### Work to be completed
Please return only the lines from the one holding "736x414 pixels. How" through the one holding "Open Eigen Tegels", exactly as they appear in the records below, both ends included.

### Entries shown
************

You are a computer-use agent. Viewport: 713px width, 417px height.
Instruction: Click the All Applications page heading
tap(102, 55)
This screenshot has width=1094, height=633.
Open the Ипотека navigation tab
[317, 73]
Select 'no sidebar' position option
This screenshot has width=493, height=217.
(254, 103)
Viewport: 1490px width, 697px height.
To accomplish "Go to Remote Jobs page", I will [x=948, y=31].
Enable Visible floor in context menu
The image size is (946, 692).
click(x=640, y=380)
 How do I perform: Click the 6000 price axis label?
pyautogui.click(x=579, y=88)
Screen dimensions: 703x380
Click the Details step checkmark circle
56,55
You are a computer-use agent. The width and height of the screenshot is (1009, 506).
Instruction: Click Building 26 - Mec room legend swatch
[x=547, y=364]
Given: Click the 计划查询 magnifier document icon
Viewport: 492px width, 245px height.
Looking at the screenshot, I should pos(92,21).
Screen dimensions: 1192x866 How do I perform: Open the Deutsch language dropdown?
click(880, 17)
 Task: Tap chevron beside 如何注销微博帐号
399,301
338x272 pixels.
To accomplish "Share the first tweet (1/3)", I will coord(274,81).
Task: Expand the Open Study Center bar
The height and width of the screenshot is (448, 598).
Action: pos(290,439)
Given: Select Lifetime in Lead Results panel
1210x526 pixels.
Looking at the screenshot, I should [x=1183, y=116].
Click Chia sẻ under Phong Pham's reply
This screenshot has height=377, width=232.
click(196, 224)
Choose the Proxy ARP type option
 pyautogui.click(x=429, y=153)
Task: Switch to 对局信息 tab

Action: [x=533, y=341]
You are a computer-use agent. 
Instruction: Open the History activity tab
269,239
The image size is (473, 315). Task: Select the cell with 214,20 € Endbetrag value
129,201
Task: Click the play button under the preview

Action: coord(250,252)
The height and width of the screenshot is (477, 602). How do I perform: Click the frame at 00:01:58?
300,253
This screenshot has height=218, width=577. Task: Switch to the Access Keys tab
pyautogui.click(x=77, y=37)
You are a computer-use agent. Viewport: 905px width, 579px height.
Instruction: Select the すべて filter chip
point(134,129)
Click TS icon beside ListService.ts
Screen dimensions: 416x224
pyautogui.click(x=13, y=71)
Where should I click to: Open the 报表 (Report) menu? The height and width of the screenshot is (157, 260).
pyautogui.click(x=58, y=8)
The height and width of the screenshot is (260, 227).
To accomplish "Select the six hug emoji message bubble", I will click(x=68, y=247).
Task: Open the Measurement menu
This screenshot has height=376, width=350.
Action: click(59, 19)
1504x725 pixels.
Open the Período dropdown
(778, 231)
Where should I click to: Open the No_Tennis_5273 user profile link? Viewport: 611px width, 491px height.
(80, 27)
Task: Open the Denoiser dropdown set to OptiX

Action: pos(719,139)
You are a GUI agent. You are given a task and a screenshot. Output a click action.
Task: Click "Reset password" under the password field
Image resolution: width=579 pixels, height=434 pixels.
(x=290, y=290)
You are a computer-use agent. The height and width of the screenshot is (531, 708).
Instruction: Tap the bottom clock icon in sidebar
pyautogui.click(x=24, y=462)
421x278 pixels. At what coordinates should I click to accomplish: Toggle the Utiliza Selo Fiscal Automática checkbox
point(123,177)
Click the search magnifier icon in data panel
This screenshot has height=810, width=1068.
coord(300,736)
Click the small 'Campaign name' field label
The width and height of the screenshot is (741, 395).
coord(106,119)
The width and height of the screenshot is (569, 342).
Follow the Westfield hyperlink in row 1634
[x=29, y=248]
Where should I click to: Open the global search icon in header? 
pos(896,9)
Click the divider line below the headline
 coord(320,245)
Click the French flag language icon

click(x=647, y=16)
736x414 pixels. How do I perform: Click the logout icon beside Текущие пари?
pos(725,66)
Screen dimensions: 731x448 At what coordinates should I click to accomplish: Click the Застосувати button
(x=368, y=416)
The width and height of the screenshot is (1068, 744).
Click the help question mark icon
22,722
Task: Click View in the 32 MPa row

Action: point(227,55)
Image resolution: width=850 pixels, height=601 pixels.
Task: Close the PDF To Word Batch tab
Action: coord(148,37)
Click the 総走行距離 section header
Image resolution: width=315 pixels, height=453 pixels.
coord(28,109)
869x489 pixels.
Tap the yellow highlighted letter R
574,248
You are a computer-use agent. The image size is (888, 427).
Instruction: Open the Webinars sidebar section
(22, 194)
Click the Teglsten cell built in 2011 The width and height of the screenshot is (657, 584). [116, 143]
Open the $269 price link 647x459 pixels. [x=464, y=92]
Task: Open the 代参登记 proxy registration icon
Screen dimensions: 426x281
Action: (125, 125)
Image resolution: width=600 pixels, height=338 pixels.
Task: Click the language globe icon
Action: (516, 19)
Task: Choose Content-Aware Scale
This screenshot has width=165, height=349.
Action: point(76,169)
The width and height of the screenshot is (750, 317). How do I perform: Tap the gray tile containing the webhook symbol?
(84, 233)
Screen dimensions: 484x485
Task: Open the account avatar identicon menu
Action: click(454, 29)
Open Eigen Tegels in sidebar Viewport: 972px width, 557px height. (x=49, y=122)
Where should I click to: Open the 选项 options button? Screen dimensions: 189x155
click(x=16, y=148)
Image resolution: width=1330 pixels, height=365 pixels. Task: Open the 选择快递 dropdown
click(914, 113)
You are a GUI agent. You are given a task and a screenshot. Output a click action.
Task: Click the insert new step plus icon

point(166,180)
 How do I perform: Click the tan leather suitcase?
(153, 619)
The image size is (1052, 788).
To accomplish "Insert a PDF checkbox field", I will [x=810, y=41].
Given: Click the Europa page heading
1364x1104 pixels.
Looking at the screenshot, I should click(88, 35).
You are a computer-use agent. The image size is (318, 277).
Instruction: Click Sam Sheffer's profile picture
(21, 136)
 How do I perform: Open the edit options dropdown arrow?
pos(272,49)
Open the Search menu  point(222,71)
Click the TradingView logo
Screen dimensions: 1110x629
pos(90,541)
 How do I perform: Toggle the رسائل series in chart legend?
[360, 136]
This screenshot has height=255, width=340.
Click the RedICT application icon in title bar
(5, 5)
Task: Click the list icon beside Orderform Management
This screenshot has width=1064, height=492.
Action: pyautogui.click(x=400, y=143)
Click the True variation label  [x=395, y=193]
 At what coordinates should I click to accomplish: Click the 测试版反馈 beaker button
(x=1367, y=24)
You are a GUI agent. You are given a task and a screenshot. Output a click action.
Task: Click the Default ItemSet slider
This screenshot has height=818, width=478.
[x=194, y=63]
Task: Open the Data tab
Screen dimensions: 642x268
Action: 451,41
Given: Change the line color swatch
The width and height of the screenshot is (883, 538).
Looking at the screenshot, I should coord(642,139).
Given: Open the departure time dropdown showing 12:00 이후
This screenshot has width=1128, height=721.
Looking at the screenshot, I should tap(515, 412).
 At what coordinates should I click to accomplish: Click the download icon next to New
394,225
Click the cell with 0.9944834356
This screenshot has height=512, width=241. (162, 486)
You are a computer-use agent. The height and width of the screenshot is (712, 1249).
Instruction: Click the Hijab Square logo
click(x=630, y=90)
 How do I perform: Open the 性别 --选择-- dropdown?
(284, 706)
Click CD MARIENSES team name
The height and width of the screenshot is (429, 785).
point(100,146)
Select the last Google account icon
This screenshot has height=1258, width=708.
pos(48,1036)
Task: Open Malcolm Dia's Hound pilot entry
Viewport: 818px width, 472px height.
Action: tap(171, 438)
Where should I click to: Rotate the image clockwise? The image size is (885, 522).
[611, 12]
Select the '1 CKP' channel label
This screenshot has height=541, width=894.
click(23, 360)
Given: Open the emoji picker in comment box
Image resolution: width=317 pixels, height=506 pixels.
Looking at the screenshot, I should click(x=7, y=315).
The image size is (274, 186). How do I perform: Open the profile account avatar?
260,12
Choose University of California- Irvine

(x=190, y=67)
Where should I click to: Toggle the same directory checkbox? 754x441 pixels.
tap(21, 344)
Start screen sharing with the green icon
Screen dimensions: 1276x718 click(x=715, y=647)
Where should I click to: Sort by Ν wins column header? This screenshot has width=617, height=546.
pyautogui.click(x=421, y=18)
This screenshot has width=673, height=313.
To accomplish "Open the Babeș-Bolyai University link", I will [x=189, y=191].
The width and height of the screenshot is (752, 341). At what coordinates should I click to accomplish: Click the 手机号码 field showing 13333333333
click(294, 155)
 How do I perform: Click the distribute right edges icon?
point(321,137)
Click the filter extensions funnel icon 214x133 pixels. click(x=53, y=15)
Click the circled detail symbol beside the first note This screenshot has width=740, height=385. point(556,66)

************

### Problem solution
736x414 pixels. How do I perform: Click the logout icon beside Текущие пари?
pos(725,66)
Screen dimensions: 731x448 At what coordinates should I click to accomplish: Click the Застосувати button
(x=368, y=416)
The width and height of the screenshot is (1068, 744).
Click the help question mark icon
22,722
Task: Click View in the 32 MPa row

Action: point(227,55)
Image resolution: width=850 pixels, height=601 pixels.
Task: Close the PDF To Word Batch tab
Action: coord(148,37)
Click the 総走行距離 section header
Image resolution: width=315 pixels, height=453 pixels.
coord(28,109)
869x489 pixels.
Tap the yellow highlighted letter R
574,248
You are a computer-use agent. The image size is (888, 427).
Instruction: Open the Webinars sidebar section
(22, 194)
Click the Teglsten cell built in 2011 The width and height of the screenshot is (657, 584). [116, 143]
Open the $269 price link 647x459 pixels. [x=464, y=92]
Task: Open the 代参登记 proxy registration icon
Screen dimensions: 426x281
Action: (125, 125)
Image resolution: width=600 pixels, height=338 pixels.
Task: Click the language globe icon
Action: (516, 19)
Task: Choose Content-Aware Scale
This screenshot has width=165, height=349.
Action: point(76,169)
The width and height of the screenshot is (750, 317). How do I perform: Tap the gray tile containing the webhook symbol?
(84, 233)
Screen dimensions: 484x485
Task: Open the account avatar identicon menu
Action: click(454, 29)
Open Eigen Tegels in sidebar Viewport: 972px width, 557px height. (x=49, y=122)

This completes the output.